PROBLEM TO SOLVE: Start the copy at the line containing "285x348 pixels. How" and run it through the last line of the records. Repeat each line exactly; omit pictures.

[Stored items]
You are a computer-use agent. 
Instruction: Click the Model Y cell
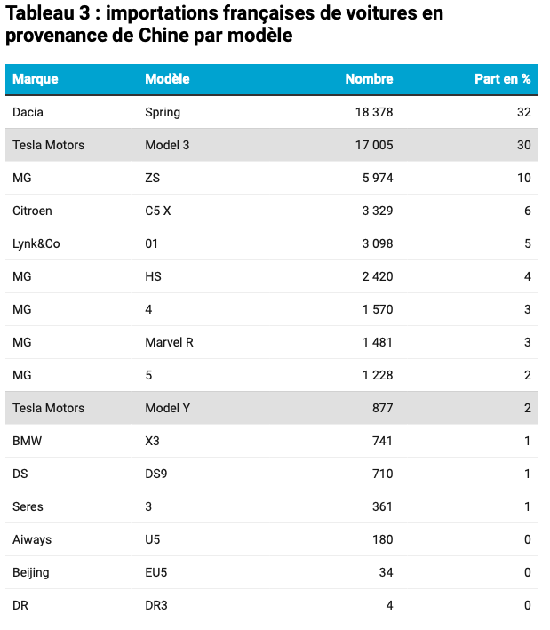(x=167, y=408)
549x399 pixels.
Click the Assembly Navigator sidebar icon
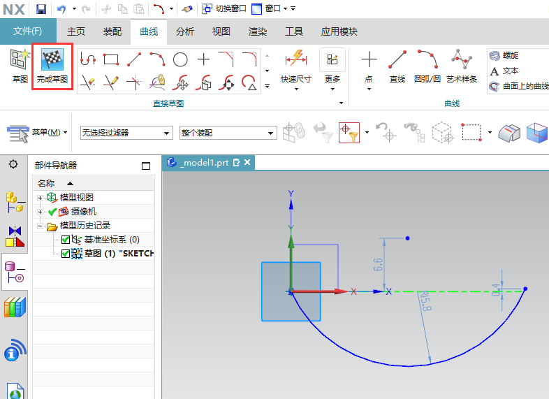click(13, 202)
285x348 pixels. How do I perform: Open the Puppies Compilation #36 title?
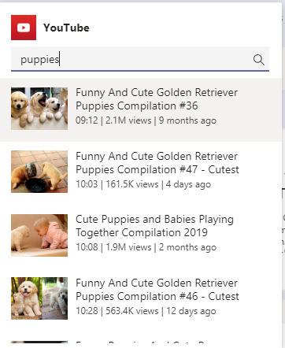pyautogui.click(x=157, y=99)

OUTPUT BELOW:
285x348 pixels. How do I perform: Open the Puppies Compilation #36 title?
pyautogui.click(x=157, y=99)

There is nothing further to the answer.